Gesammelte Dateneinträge

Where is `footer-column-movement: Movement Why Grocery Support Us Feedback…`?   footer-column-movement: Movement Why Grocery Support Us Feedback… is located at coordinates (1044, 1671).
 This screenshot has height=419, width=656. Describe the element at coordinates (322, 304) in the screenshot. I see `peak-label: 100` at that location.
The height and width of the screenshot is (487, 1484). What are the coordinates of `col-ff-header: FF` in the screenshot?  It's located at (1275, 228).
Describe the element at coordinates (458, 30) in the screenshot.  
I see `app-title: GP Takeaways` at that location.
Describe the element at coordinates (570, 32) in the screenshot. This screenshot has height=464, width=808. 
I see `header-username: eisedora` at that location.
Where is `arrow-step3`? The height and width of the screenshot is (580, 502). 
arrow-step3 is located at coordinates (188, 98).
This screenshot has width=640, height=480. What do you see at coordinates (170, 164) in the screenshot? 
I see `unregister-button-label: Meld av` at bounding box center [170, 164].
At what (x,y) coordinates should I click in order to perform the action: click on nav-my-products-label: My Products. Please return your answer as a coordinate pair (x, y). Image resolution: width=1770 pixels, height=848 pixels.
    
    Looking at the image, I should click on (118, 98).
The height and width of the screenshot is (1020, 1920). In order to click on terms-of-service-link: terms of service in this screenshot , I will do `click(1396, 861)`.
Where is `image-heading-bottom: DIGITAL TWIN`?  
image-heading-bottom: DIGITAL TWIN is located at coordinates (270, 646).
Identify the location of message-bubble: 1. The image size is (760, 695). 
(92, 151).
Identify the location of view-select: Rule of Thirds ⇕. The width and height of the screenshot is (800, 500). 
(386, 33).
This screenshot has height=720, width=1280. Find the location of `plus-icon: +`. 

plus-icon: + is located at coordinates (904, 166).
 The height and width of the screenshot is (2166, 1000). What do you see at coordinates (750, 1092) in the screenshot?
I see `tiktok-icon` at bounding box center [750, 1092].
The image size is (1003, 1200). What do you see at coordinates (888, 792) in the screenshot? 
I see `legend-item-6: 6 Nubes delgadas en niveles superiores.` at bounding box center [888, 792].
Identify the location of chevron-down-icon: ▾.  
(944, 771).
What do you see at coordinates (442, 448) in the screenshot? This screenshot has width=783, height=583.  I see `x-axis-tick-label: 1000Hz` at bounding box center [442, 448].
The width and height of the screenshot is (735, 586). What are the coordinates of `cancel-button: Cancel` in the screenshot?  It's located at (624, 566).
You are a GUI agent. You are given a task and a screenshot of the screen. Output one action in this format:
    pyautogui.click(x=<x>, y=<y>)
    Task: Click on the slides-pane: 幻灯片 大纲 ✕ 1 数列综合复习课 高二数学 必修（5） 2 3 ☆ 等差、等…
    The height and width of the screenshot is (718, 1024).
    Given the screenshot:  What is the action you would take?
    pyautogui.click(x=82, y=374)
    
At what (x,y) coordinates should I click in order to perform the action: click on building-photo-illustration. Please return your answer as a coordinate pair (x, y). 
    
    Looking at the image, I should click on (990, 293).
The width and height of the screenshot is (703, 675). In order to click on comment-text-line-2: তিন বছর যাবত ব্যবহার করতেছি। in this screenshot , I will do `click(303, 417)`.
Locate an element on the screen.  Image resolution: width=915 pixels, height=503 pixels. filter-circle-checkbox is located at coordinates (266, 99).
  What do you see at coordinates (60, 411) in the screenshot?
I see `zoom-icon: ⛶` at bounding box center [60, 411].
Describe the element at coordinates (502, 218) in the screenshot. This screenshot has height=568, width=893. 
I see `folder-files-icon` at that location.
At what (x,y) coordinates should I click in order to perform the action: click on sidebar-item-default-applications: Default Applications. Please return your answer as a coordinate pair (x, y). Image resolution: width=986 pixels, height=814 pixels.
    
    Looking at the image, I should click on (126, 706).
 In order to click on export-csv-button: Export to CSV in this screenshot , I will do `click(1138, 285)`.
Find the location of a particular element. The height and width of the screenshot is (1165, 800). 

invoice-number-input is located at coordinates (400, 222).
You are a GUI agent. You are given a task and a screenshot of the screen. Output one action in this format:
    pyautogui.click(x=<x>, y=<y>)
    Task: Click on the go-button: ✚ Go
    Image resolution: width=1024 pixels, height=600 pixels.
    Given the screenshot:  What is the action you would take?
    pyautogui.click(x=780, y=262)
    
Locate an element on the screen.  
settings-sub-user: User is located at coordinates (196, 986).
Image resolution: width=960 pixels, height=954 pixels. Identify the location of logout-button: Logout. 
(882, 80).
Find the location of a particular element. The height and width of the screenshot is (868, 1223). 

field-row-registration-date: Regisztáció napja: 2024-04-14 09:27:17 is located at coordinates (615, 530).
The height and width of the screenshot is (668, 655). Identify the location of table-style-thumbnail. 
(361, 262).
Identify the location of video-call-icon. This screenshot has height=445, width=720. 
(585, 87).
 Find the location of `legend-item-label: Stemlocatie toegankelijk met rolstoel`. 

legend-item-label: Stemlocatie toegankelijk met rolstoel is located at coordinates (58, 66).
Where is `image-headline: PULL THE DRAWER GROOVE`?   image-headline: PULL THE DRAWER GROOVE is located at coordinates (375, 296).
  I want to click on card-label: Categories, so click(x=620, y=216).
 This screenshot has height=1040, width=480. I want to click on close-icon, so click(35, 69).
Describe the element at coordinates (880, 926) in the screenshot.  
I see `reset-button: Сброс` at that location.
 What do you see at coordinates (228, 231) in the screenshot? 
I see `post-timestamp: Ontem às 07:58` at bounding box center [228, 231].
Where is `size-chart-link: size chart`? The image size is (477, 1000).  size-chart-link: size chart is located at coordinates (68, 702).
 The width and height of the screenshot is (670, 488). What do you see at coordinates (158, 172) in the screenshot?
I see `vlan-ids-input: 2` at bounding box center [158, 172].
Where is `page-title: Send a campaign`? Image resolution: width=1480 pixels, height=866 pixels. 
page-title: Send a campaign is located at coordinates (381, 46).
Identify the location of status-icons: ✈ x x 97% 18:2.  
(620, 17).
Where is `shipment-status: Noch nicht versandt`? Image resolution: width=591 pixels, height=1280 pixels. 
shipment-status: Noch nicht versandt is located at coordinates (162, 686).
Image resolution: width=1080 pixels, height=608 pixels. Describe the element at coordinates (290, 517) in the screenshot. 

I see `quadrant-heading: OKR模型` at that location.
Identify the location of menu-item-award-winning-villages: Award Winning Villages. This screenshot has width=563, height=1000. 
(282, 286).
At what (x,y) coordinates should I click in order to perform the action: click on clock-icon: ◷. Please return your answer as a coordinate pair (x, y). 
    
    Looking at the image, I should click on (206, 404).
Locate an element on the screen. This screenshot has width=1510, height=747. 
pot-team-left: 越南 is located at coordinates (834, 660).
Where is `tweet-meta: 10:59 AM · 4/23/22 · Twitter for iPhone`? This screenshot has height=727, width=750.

• _AUFGABENSTELLUNG_
Extrahiere sämtliche Zeilen oben und gib sie Wort für Wort wieder.

• _LÖSUNG DER AUFGABE_
Where is `footer-column-movement: Movement Why Grocery Support Us Feedback…`?   footer-column-movement: Movement Why Grocery Support Us Feedback… is located at coordinates (1044, 1671).
 This screenshot has height=419, width=656. Describe the element at coordinates (322, 304) in the screenshot. I see `peak-label: 100` at that location.
The height and width of the screenshot is (487, 1484). What are the coordinates of `col-ff-header: FF` in the screenshot?  It's located at (1275, 228).
Describe the element at coordinates (458, 30) in the screenshot.  
I see `app-title: GP Takeaways` at that location.
Describe the element at coordinates (570, 32) in the screenshot. This screenshot has height=464, width=808. 
I see `header-username: eisedora` at that location.
Where is `arrow-step3`? The height and width of the screenshot is (580, 502). 
arrow-step3 is located at coordinates (188, 98).
This screenshot has width=640, height=480. What do you see at coordinates (170, 164) in the screenshot? 
I see `unregister-button-label: Meld av` at bounding box center [170, 164].
At what (x,y) coordinates should I click in order to perform the action: click on nav-my-products-label: My Products. Please return your answer as a coordinate pair (x, y). Image resolution: width=1770 pixels, height=848 pixels.
    
    Looking at the image, I should click on (118, 98).
The height and width of the screenshot is (1020, 1920). In order to click on terms-of-service-link: terms of service in this screenshot , I will do `click(1396, 861)`.
Where is `image-heading-bottom: DIGITAL TWIN`?  
image-heading-bottom: DIGITAL TWIN is located at coordinates (270, 646).
Identify the location of message-bubble: 1. The image size is (760, 695). 
(92, 151).
Identify the location of view-select: Rule of Thirds ⇕. The width and height of the screenshot is (800, 500). 
(386, 33).
This screenshot has height=720, width=1280. Find the location of `plus-icon: +`. 

plus-icon: + is located at coordinates (904, 166).
 The height and width of the screenshot is (2166, 1000). What do you see at coordinates (750, 1092) in the screenshot?
I see `tiktok-icon` at bounding box center [750, 1092].
The image size is (1003, 1200). What do you see at coordinates (888, 792) in the screenshot? 
I see `legend-item-6: 6 Nubes delgadas en niveles superiores.` at bounding box center [888, 792].
Identify the location of chevron-down-icon: ▾.  
(944, 771).
What do you see at coordinates (442, 448) in the screenshot? This screenshot has width=783, height=583.  I see `x-axis-tick-label: 1000Hz` at bounding box center [442, 448].
The width and height of the screenshot is (735, 586). What are the coordinates of `cancel-button: Cancel` in the screenshot?  It's located at (624, 566).
You are a GUI agent. You are given a task and a screenshot of the screen. Output one action in this format:
    pyautogui.click(x=<x>, y=<y>)
    Task: Click on the slides-pane: 幻灯片 大纲 ✕ 1 数列综合复习课 高二数学 必修（5） 2 3 ☆ 等差、等…
    The height and width of the screenshot is (718, 1024).
    Given the screenshot:  What is the action you would take?
    pyautogui.click(x=82, y=374)
    
At what (x,y) coordinates should I click in order to perform the action: click on building-photo-illustration. Please return your answer as a coordinate pair (x, y). 
    
    Looking at the image, I should click on (990, 293).
The width and height of the screenshot is (703, 675). In order to click on comment-text-line-2: তিন বছর যাবত ব্যবহার করতেছি। in this screenshot , I will do `click(303, 417)`.
Locate an element on the screen.  Image resolution: width=915 pixels, height=503 pixels. filter-circle-checkbox is located at coordinates (266, 99).
  What do you see at coordinates (60, 411) in the screenshot?
I see `zoom-icon: ⛶` at bounding box center [60, 411].
Describe the element at coordinates (502, 218) in the screenshot. This screenshot has height=568, width=893. 
I see `folder-files-icon` at that location.
At what (x,y) coordinates should I click in order to perform the action: click on sidebar-item-default-applications: Default Applications. Please return your answer as a coordinate pair (x, y). Image resolution: width=986 pixels, height=814 pixels.
    
    Looking at the image, I should click on (126, 706).
 In order to click on export-csv-button: Export to CSV in this screenshot , I will do `click(1138, 285)`.
Find the location of a particular element. The height and width of the screenshot is (1165, 800). 

invoice-number-input is located at coordinates (400, 222).
You are a GUI agent. You are given a task and a screenshot of the screen. Output one action in this format:
    pyautogui.click(x=<x>, y=<y>)
    Task: Click on the go-button: ✚ Go
    Image resolution: width=1024 pixels, height=600 pixels.
    Given the screenshot:  What is the action you would take?
    pyautogui.click(x=780, y=262)
    
Locate an element on the screen.  
settings-sub-user: User is located at coordinates (196, 986).
Image resolution: width=960 pixels, height=954 pixels. Identify the location of logout-button: Logout. 
(882, 80).
Find the location of a particular element. The height and width of the screenshot is (868, 1223). 

field-row-registration-date: Regisztáció napja: 2024-04-14 09:27:17 is located at coordinates (615, 530).
The height and width of the screenshot is (668, 655). Identify the location of table-style-thumbnail. 
(361, 262).
Identify the location of video-call-icon. This screenshot has height=445, width=720. 
(585, 87).
 Find the location of `legend-item-label: Stemlocatie toegankelijk met rolstoel`. 

legend-item-label: Stemlocatie toegankelijk met rolstoel is located at coordinates (58, 66).
Where is `image-headline: PULL THE DRAWER GROOVE`?   image-headline: PULL THE DRAWER GROOVE is located at coordinates (375, 296).
  I want to click on card-label: Categories, so click(x=620, y=216).
 This screenshot has height=1040, width=480. I want to click on close-icon, so click(35, 69).
Describe the element at coordinates (880, 926) in the screenshot.  
I see `reset-button: Сброс` at that location.
 What do you see at coordinates (228, 231) in the screenshot? 
I see `post-timestamp: Ontem às 07:58` at bounding box center [228, 231].
Where is `size-chart-link: size chart`? The image size is (477, 1000).  size-chart-link: size chart is located at coordinates (68, 702).
 The width and height of the screenshot is (670, 488). What do you see at coordinates (158, 172) in the screenshot?
I see `vlan-ids-input: 2` at bounding box center [158, 172].
Where is `page-title: Send a campaign`? Image resolution: width=1480 pixels, height=866 pixels. 
page-title: Send a campaign is located at coordinates (381, 46).
Identify the location of status-icons: ✈ x x 97% 18:2.  
(620, 17).
Where is `shipment-status: Noch nicht versandt`? Image resolution: width=591 pixels, height=1280 pixels. 
shipment-status: Noch nicht versandt is located at coordinates (162, 686).
Image resolution: width=1080 pixels, height=608 pixels. Describe the element at coordinates (290, 517) in the screenshot. 

I see `quadrant-heading: OKR模型` at that location.
Identify the location of menu-item-award-winning-villages: Award Winning Villages. This screenshot has width=563, height=1000. 
(282, 286).
At what (x,y) coordinates should I click in order to perform the action: click on clock-icon: ◷. Please return your answer as a coordinate pair (x, y). 
    
    Looking at the image, I should click on (206, 404).
Locate an element on the screen. This screenshot has width=1510, height=747. 
pot-team-left: 越南 is located at coordinates (834, 660).
Where is `tweet-meta: 10:59 AM · 4/23/22 · Twitter for iPhone`? This screenshot has height=727, width=750.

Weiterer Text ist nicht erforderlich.